Who knew that a visit to St. Lucia in the Caribbean would yield a taste of freshly roasted cashews, made the old fashioned way over a wood fire, cracked and peeled by hand and still warm when gobbled up?
Cashews are another of the universally loved foods that originated in the New World, specifically, Brazil. Portuguese traders introduced them to Europe, and then to more exotic locales where they became wildly popular and a staple of local cuisines, like in India and China.
Have you ever wondered why cashews are never sold in the shell, like most other popular nuts?

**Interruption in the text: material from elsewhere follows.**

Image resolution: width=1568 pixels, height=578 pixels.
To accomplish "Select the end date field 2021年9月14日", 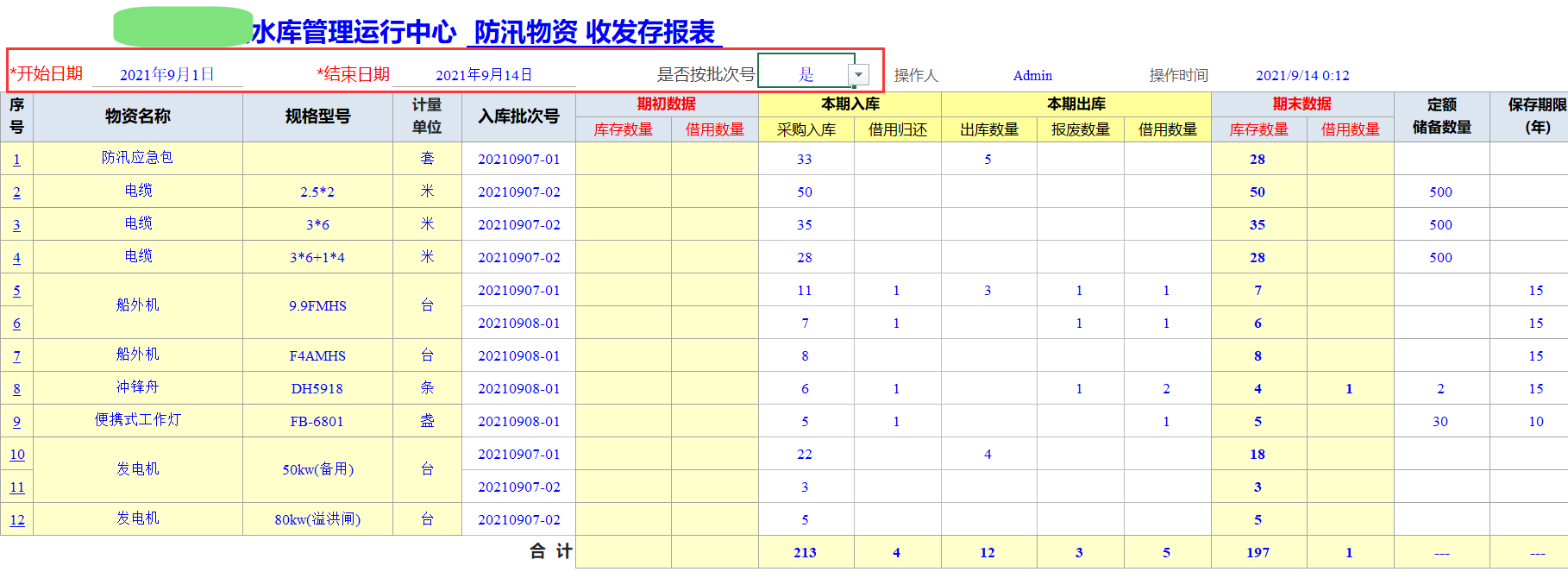I will point(483,75).

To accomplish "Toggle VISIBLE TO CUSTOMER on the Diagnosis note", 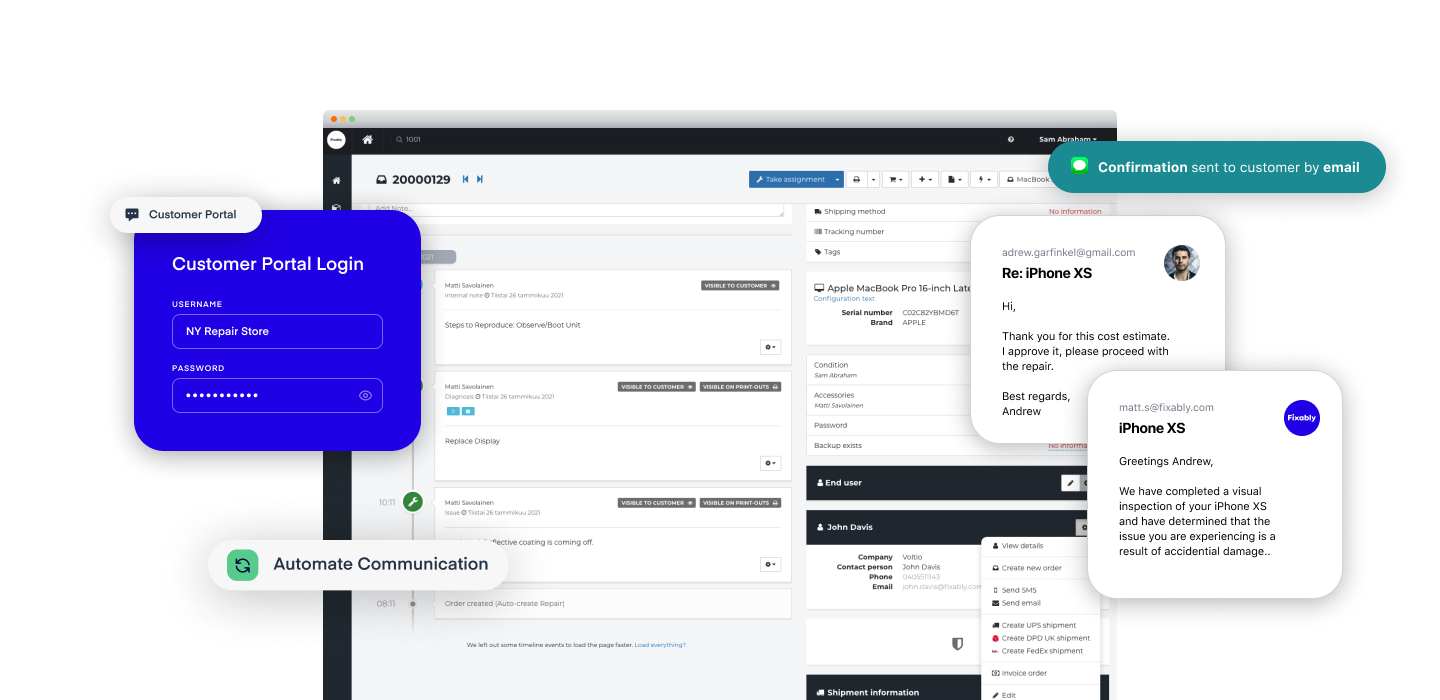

Cashews contain a chemical similar to the irritant found in poison ivy, and so they are never eaten raw. The thick, hard nuts are usually heat processed, by steaming or roasting, and this facilitates the necessary removal of the outer shell and skin.
They can also be processed by drying, which can be the case when they are marketed as “raw”, although that may just mean that they have had no further roasting (with or without oil) or salt.
The less processed nuts will show up in Chinese, Indian and other popular dishes, while the more processed (developing further flavors) will show up in a Planter’s can or in a little dish on an airplane.
Cashews are particularly popular among vegetarians, because of their high protein content, and you can even find cashew paste and flour in an Indian market (or just go on Amazon or drive to Trader Joe’s). They also appear to be a viable food for those on Paleo diets.
One of myMEGusta’s good cookin’ friends uses ground cashews instead of panko for coating fish, a great idea which she is going to try!